Abstract
Vemurafenib achieved objective responses and durable disease control in patients with high-grade glioma.
Major finding: Vemurafenib achieved objective responses and durable disease control in patients with high-grade glioma.
Concept BRAFV600 mutations may be actionable drivers in a subset of gliomas.
Impact: Vemurafenib treatment is safe and may be effective in a subset of patients with BRAFV600-mutant glioma.

**DATASET EXTRACT**.

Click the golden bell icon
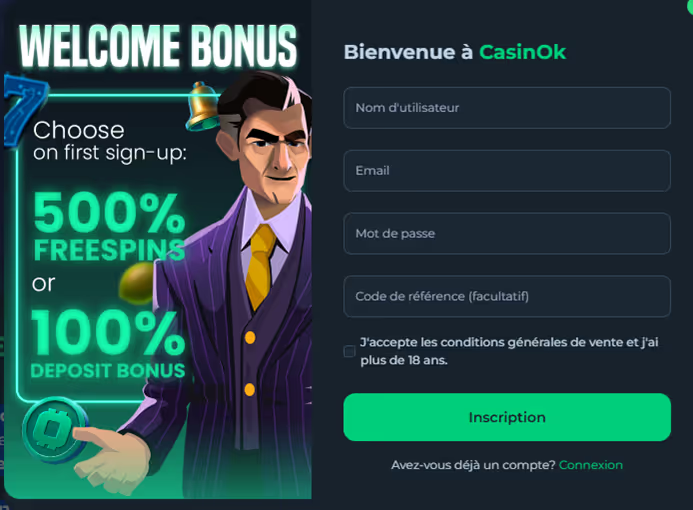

**ASSIGNMENT 1**. Do these statements agree with the vemurafenib glioma abstract? Answer yes or no for each, quoting the deciding words. (a) Vemurafenib achieved objective responses in patients with high-grade glioma. (b) BRAFV600 mutations are actionable drivers in all gliomas. (c) Vemurafenib treatment is described as safe.
**ASSIGNMENT 2**. Could you reproduce the part of the vemurafenib glioma abstract word for word, starting with "Concept BRAFV600 mutations" and going on through "with BRAFV600-mutant glioma."?

**WRITTEN RESPONSE 1**.
(a) Yes: "Vemurafenib achieved objective responses and durable disease control in patients with high-grade glioma."
(b) No: "BRAFV600 mutations may be actionable drivers in a subset of gliomas."
(c) Yes: "Vemurafenib treatment is safe"

**WRITTEN RESPONSE 2**.
Concept BRAFV600 mutations may be actionable drivers in a subset of gliomas.
Impact: Vemurafenib treatment is safe and may be effective in a subset of patients with BRAFV600-mutant glioma.